> _DATASET ROWS_:
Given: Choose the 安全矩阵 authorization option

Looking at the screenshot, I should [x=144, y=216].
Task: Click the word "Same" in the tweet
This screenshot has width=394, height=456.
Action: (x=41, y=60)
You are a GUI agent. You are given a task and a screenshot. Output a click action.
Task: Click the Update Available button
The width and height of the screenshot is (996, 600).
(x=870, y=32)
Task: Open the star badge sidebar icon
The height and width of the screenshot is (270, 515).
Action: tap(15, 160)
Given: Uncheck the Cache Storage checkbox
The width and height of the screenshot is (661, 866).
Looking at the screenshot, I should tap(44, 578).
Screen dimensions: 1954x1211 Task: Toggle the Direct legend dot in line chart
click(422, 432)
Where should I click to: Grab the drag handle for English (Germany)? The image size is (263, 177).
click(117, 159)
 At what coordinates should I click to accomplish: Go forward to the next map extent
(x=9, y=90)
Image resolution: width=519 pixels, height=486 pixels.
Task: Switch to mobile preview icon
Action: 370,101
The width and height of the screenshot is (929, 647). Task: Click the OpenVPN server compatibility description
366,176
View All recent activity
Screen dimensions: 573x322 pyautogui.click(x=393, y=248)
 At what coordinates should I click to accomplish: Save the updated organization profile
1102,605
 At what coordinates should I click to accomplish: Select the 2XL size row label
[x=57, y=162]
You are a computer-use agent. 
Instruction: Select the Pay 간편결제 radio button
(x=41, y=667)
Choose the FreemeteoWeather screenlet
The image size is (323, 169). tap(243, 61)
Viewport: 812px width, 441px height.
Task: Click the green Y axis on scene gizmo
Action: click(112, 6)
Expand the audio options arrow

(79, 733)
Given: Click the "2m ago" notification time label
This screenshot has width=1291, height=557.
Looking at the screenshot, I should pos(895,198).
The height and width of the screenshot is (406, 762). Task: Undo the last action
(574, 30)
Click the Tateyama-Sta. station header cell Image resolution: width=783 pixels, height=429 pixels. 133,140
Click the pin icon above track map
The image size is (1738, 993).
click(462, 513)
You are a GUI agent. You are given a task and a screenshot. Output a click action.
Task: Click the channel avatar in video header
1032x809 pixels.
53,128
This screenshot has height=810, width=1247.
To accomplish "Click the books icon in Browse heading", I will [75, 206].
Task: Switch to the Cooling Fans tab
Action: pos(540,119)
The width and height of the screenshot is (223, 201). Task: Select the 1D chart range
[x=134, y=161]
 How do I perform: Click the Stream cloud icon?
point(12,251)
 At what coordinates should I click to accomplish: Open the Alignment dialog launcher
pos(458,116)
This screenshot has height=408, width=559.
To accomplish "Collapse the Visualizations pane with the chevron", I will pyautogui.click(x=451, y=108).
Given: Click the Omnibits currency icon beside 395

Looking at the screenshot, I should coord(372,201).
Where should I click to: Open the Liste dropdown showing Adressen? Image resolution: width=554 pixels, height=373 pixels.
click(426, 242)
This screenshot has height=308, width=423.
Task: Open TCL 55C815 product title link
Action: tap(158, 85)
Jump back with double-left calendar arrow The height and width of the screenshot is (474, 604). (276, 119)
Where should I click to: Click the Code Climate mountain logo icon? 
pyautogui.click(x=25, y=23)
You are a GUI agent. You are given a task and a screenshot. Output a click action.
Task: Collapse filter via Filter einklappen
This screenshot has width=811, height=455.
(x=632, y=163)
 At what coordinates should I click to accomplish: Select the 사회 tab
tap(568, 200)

> _STATED GOAL_: Determine how many lines of the entries above contain the word "what", and give only that number.

> _SOLUTION TO THE PROBLEM_: 5